Este acontecimento foi o catalisador para a maior mudança da sua vida. Diz em entrevista que: 

"Enquanto recuperava, percebi que toda a minha vida tinha estado fora de equilíbrio. Finalizei o ensino secundário aos 16 anos estando a trabalhando sem parar desde então, primeiro como empregada de mesa, depois como gerente de restaurante. Estava obcecada pela minha carreira, sucesso e coisas materiais. O acidente despertou-me para a importância do momento fazendo o que podia para ter um impacto positivo no futuro. (...) O volante na minha cabeça foi, figurativa e literalmente, o que me conduziu numa nova direcção da minha vida".

Foi então que Julia encetou uma road trip para a Califórnia interessando-se por um grupo pro-ambientalista ligado à musica reggae. Protestavam contra o crime ambiental dos madeireiros californianos e do gigante das madeiras a Pacific Lumber Co. propriedade de um magnata texano. Os protestos entre estes e os ambientalista haviam subido de tom e culminado com armas de fogo e uma tragédia onde a vida de um jovem de 20 anos foi interrompida. A descoberta de Luna foi por acaso e deu-se quando alguém notou a marca a tinta azul que significava "árvore para abate". O grupo montou prontamente uma pequena plataforma de 1.80x1.80 metros na árvore, a cerca de 55 metros de altura (o equivalente a um décimo quarto andar) e foi rodando entre si. Cada um ficava um ou dois dias mas a ideia era um voluntário que ficasse pelo menos uma semana para que o impacto nos media fosse mais visível. Julia subiu a sequoia e em vez de uma semana ficou dois anos seguidos.

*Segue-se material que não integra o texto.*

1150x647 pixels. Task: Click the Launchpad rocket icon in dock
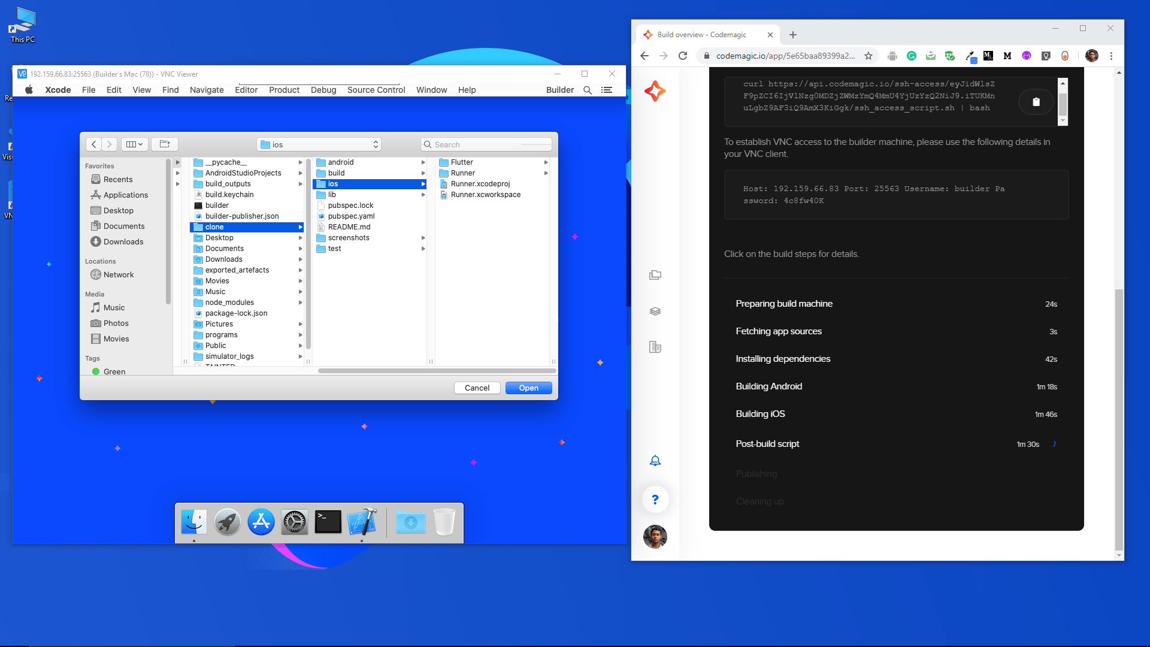(228, 522)
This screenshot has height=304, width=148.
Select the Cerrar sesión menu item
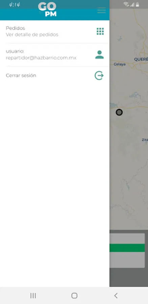pyautogui.click(x=55, y=75)
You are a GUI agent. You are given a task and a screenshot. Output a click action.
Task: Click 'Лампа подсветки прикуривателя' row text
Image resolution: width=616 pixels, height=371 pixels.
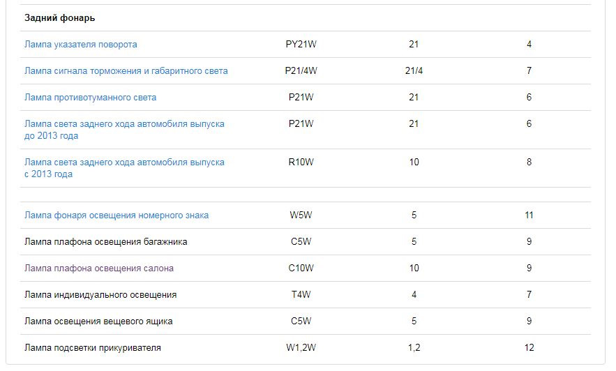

Este braço de ferro entre a Pacific Lumber Co., os madeireiros e os ambientalistas foi um record. Julia viveu embrulhada em sacos-cama durante a invernia tendo apenas uma tenda que praticamente cobria a precária plataforma. A sua determinação chamou gradualmente a atenção para a necessidade de proteger as florestas antigas que outrora abundavam na América mas que pela ganância das grandes corporações e dos lobbies das madeiras foram sendo dizimadas. Durante esses dois anos a árvore foi sacudida por ventos fortíssimos do El Nino, por as pás dos helicópteros da Pacific Lumber Co. e Julia teve madeireiros a ameaçarem a sua integridade física e o corte de Luna caso ela não descesse. Durante dez dias uma empresa de segurança a mando dos madeireiros isolou Julia impedindo que lhe fizessem chegar provisões. Num documentário sobre a história de Julia (Adventures on Treesitting) a heroína refere as condições duras durante o Inverno com chuva gelada, vento e o isolamento ao estar confinada a um quadrado com menos de 2 metros. Um pequeno camping-gaz e um telemóvel a bateria solar foram dos poucos confortos que Julia levou para a gigantesca sequoia. 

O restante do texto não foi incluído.